Historically, I’ve usually used the <msbuild>/msbuild.exe scenario mostly because I couldn’t wrap my head around writing a bunch of <csc> tasks to compile the code into the same structure I see in Visual Studio. For example, if your solution has a Domain project, a DataAccess project, and a UI project, I would need three <csc> tasks to create the individual assemblies. Or one <msbuild> task running against the solution. My reasoning was that it was the easiest way to build the application the same way I did in Visual Studio, which I assumed was how I wanted to deploy it.
Then I talked to Donald Belcham.
Conversations with Donald Belcham are always eye-opening (and I won’t expand on that comment this time; happy belated birthday, dude). And during our chat, he admitted to using <csc> to create his releases. I expressed my surprise: "But Iggy, what if your solution has a dozen projects in it? I don’t want to deal with the pain of a dozen <csc> tasks in the right order". To which he replied: "Dude, you don’t need to deploy the same way you build. The Visual Studio solution is a file management mechanism, not a deployment mechanism." And my mind awakened like it did during my last visit to Brian Head.
The basic idea Donald described was thus: Just because you build your application one way in Visual Studio during development, doesn’t mean you need to build your releases the same way. Especially if you are using NAnt to create your releases because then you can do it however you like.
And as if my mind wasn’t expanded enough, he typically shoots for one assembly per physical location. Not one assembly for the domain, one for the data layer, one for the common utilities, and so on and so forth. One. Total. If I were building a WinForms application with no other physical layers, I’d have one file: MyApp.exe. If it were a WinForms app calling a web service, there would be two assemblies. One for the client and one for the web service (plus corresponding .asmx files).

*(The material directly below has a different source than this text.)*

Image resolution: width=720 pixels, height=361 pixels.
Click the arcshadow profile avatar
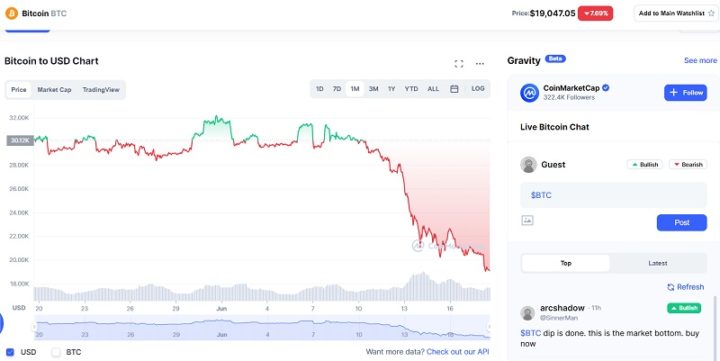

This is the extreme position of course and there are caveats. If the application depends on third-party libraries, naturally we won’t bundle those up into the assembly. And if you’re using an internal client library that is common to more than one project, you’d treat that as you would any other third-party library and keep them separate. But if your application-specific domain code and data access code sits on the same server, that all gets munged into one assembly regardless of how it is organized in the .sln file. NAnt gives us that flexibility.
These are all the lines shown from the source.